Mutual Funds

Impact of SEBI amendments on MF investors

| Updated on September 08, 2012

SEBI has directed mutual funds to set apart a portion of the asset management fees annually for investor education. — V.V.Krishnan

The Mutual Fund Advisory Committee met with SEBI to bring some kind of equilibrium between the interests of investors and that of distributors, with a hope to channel growth of the Industry.

Following the meeting, SEBI has proposed a slew of measures (pending notification) to increase the participation of retail investors in the mutual fund industry. Here, we take a look at some important proposals and, if implemented, their impact on you as a mutual fund investor.


At present, equity mutual funds can charge a maximum up to 2.5 per cent as expense ratio (expense ratio refers to a measure of costs debited by the asset management companies (AMCs) for operating a scheme). Mutual funds had to allocate a maximum of 1.25 per cent as fund management fee/charge, and 1.25 per cent as other expenses incurred by the AMC for marketing, distribution, operations and so on. Any expenses above 2.5 per cent are to be borne by the AMC.

SEBI has now proposed to remove the sub-limits on expenses, giving AMCs the freedom to allocate the 2.5 per cent expense ratio the way they want to.

This fungibility will give fund houses full flexibility to use Total Expense Ratio (TER) the way they want.

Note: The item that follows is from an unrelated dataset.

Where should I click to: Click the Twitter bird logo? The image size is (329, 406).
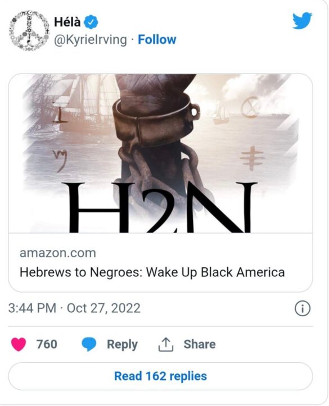(x=302, y=20)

But this may lead to a compromise on transparency and disclosures since detailed disclosures of costs incurred other than management fee will not be given.

According to the new proposal, AMCs are further allowed to charge additional TER up to 30 basis points, if 30 per cent of their net sales take place beyond the top 15 cities depending upon the extent of new inflows from locations beyond top 15 cities (claw back of additional TER if the investments are redeemed within a period of one year).

This means that the total expense ratios for any money coming from other than the top 15 cities can be hiked to 2.8 per cent instead of 2.5 per cent for equity schemes, which will thus reduce investor’s capital returns.

We believe that it is important for the mutual fund industry to improve its geographical reach and bring in long-term retail money from smaller towns.

But like any other businesses, it should have been the AMC who bears the expansion cost rather than the investor. Moreover, unnecessary branch opening by the AMCs in the race to garner assets (as has been evidenced in the past) may eventually lead to mis-selling of the schemes.

Small investor

In order to enhance the reach of mutual fund products and increase financial inclusion, cash investment up to Rs 20,000 will be allowed, subject to compliances. These investors can now get the benefit of professional investment management provided by the fund houses.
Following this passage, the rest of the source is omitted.